*Supplied material*
• • •

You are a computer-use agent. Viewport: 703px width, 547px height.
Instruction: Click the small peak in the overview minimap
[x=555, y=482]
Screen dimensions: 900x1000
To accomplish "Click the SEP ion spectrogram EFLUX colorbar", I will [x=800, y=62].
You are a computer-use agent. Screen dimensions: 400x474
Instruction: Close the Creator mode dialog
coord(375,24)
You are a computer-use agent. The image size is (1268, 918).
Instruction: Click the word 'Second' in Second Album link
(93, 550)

• • •

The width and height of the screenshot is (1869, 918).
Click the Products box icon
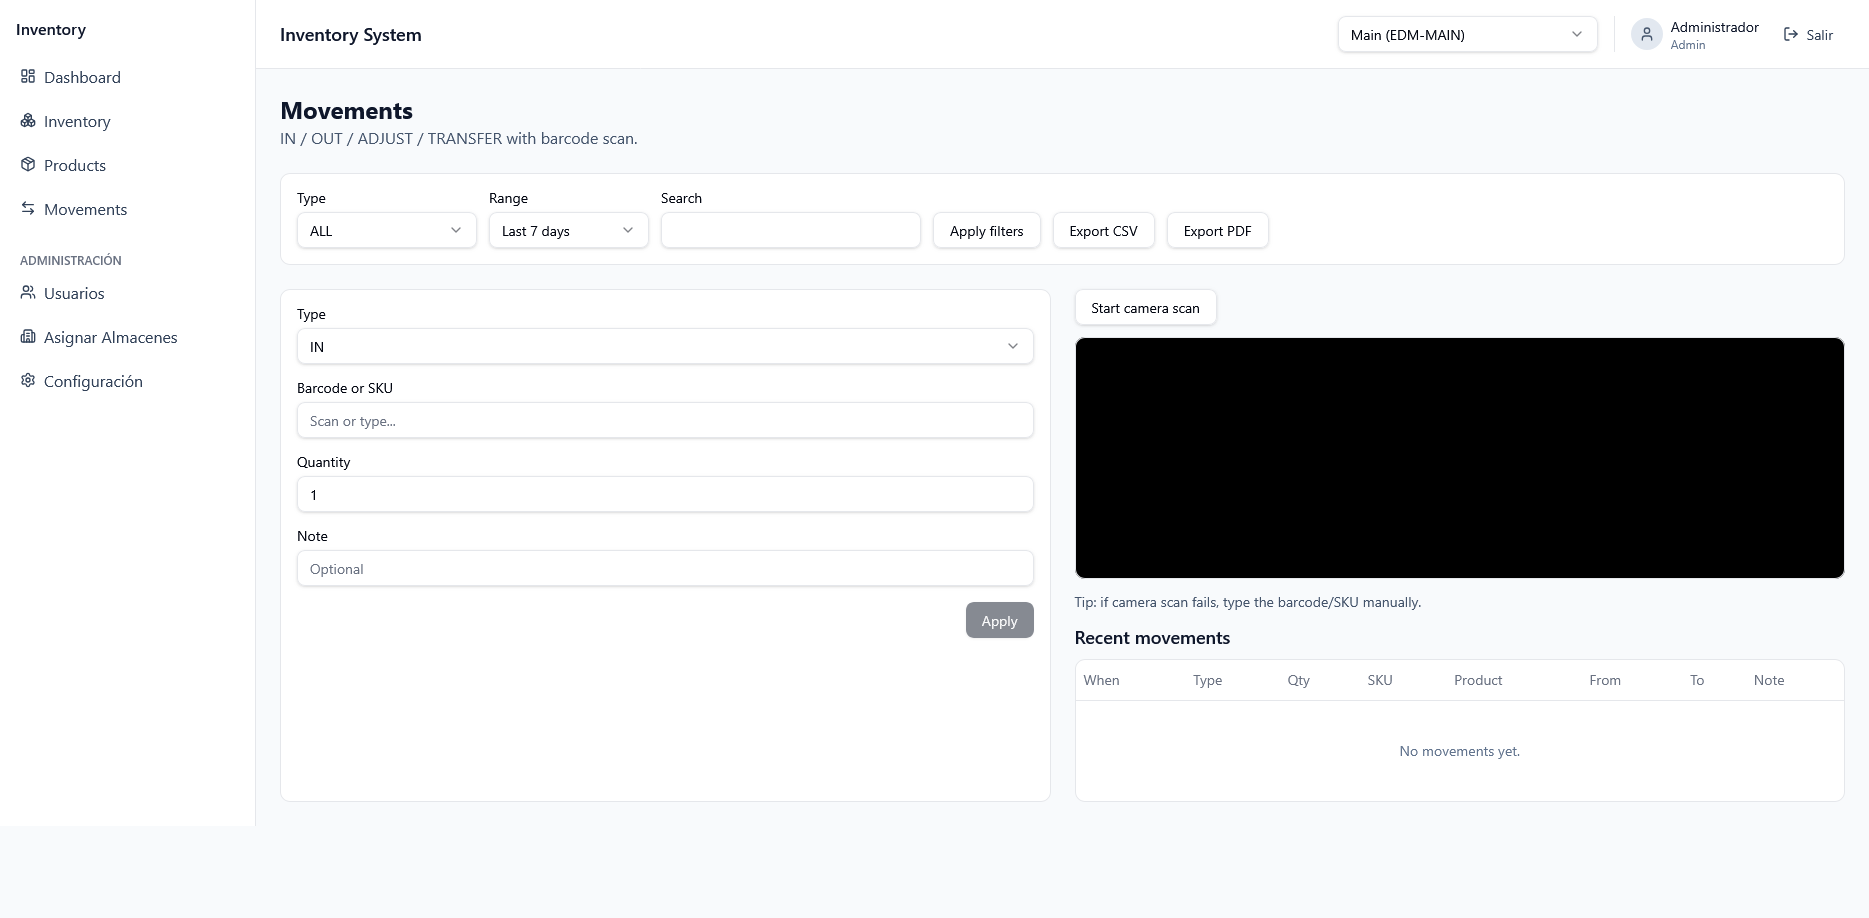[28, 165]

• • •

*Written problem*
Pick out and copy every line of the material that contains the word "height". Case counts.

*Full output*
You are a computer-use agent. Viewport: 703px width, 547px height.
The width and height of the screenshot is (1869, 918).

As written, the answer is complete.